For instance, Jason Bateman’s character,
Judd, who walks in on his wife and his boss during a vigorous round of
love-making in his own bed. (The wife later finds out she’s pregnant, but that
it’s Judd’s baby, not the boss’s.) Wendy (Fey) is the bossy big sister who
possesses a sometimes charming, sometimes grating, know-it-all quality. She too
has problems: namely a husband who’s too busy with work to pay attention to his
wife and children. Paul (Stoll) is the responsible eldest sibling. He and his
wife Anne (Kathryn Hahn) are having trouble conceiving. And then there’s Philip
(Driver), the baby sibling who never grew up. The actors are adept enough to
make it work at least half the time, but these are pretty tried-and-true
character types torn right out of the pages of a sitcom script.
That’s another problem. This is a sitcom comedy-drama movie, and
it represents an increasingly distinct genre of films that typically have mixed
results. They do give traditionally comedic actors a chance to cry on screen
and look puffy and unattractive. And, like any well-behaved sitcom, the serious
moments are always punctuated with something funny. It’s not wrong to do that,
but it also seems sort of cheap to stifle every dramatic moment with an easy
laugh (frequently derived from Jane Fonda’s enormous breast implants, which
trigger intense anxiety in all of her children, especially as she presses their
faces against her plastic bosoms while consoling them, as she is wont to do).
Then again, these dramatic moments aren’t so important or revealing or original
that they can’t be improved with a little comedy.
Actually, the saving grace in this film is
the dippy character played by Rose Byrne. She’s a girl from Judd’s past, and
their relationship is rekindled in the usual ways you expect from this kind of
thing: boy meets girl, boy remembers girl from adolescent years, boy and girl
have good memories of each other, boy shows up at girl’s work—a skating
rink—where they skate and talk while Cyndi Lauper’s “Time After Time” spills
over them from the speakers above.

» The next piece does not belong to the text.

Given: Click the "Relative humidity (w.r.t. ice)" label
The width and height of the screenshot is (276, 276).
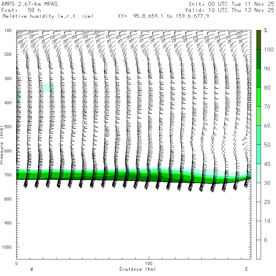Looking at the screenshot, I should (x=48, y=16).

It’s not a particularly original romance,
but it’s sort of enchanting to see Jason Bateman and Rose Byrne just hanging
out, especially when the rest of the movie feels like a competition to see how
many problems can be crammed into two hours of film.
This
Is Where I Leave You isn’t really offensive in its quest to be the latest dramedy
(or a light-hearted version of August
Osage County), but it is disappointing. The director, Shawn Levy, and the
screenwriter, Jonathan Tropper (who adapted his own novel), seem to be
clutching at fragments of two different genres and then cramming them onto the
same canvas. It helps if you’re a fan of Jason Bateman and Tina Fey, although
it may not help to see them wasted in middling material. But Bateman carries
the film well, and Fey is capable of real pathos. It’s perhaps most depressing
to see Jane Fonda turning such tricks in a movie theater. She’s funny, but she
hardly gets to do anything that isn’t surface-level, lowest common denominator
humor.
Adam Driver has probably the most appealing
part, but then that makes sense: he’s the stereotypical fun-loving youngest
sibling, the one who’s also a perpetual screw-up. And of course, he’s vested
with lots of unintentional bits of wisdom, all of them obliviously aimed at
teaching the other siblings that their lives are just as messy as his. But if
the film weren’t so careful in its adherence to certain character types, it
might be funnier, more inventive. As it is, it’s a predictable, sometimes even
boring, family drama that’s bolstered by the appeal of its considerable talent.